▸ **Work to be completed**:
Your task is to filter the data below down to the lines holding "click".

▸ **Records to process**:
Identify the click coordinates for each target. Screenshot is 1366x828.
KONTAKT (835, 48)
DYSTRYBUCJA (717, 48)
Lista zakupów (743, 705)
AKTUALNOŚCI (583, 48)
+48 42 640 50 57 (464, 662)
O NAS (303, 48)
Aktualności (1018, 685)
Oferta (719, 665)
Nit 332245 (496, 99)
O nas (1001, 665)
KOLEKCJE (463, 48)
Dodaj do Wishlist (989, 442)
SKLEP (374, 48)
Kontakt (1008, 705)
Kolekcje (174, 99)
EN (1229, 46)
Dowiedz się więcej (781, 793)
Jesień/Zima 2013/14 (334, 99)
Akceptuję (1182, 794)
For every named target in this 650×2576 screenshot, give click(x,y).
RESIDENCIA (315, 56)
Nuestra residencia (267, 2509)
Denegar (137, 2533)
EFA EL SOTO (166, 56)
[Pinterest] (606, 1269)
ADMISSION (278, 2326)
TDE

▸ **Exercise response**:
Identify the click coordinates for each target. Screenshot is 1366x828.
For every named target in this 650×2576 screenshot, give click(x,y).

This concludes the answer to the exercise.